_YOUR ASSIGNMENT:_ Filtering the records below, copy only those lines that include the word "computer".

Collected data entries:
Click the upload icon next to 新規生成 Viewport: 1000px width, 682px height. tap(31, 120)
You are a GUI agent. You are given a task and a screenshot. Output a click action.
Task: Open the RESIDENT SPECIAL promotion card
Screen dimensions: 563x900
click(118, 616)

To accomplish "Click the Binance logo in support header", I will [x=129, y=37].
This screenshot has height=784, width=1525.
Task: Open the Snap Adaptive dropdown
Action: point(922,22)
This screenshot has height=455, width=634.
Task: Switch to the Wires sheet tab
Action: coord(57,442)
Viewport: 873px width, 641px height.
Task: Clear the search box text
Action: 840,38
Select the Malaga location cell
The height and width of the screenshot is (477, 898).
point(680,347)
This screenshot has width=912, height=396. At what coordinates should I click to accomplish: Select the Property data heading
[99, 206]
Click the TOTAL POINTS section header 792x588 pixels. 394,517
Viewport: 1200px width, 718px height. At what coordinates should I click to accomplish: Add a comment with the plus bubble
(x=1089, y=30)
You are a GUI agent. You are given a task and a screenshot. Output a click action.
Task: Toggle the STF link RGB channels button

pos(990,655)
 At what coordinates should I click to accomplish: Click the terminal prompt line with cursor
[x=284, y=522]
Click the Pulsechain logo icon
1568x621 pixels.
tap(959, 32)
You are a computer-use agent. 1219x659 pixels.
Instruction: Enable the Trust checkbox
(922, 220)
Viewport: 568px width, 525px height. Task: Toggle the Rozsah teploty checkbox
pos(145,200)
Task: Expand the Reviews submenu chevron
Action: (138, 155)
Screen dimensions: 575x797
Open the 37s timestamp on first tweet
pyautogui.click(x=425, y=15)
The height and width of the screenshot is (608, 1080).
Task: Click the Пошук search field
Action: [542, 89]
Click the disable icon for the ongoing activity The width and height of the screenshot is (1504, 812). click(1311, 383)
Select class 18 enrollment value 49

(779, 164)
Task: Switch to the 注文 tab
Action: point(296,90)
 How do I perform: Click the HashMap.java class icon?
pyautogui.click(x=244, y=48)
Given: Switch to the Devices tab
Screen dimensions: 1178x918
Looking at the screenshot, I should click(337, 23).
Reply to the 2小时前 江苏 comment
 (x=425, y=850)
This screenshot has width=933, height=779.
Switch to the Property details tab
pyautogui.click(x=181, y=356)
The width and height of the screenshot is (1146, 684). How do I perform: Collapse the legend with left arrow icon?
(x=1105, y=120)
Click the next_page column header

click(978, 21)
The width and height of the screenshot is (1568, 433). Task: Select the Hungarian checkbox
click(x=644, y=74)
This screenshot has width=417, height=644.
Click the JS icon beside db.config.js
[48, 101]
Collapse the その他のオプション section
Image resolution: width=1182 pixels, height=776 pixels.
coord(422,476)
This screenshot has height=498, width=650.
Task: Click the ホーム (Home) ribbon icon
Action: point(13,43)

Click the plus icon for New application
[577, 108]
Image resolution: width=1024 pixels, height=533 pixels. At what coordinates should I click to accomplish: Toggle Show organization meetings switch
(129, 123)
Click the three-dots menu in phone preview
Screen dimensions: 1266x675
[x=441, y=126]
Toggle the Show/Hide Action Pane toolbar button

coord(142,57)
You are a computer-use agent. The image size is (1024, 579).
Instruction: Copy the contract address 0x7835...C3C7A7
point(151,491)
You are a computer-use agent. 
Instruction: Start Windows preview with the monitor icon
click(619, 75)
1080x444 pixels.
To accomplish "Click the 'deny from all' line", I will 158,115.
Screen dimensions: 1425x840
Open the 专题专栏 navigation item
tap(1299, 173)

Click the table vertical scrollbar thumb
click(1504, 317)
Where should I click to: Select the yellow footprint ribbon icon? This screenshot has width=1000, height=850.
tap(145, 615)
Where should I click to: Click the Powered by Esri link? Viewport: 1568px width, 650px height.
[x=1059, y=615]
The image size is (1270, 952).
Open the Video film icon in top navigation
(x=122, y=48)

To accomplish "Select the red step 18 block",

_TASK RESPONSE:_
You are a computer-use agent. 1219x659 pixels.
You are a computer-use agent. The image size is (1024, 579).
You are a computer-use agent. 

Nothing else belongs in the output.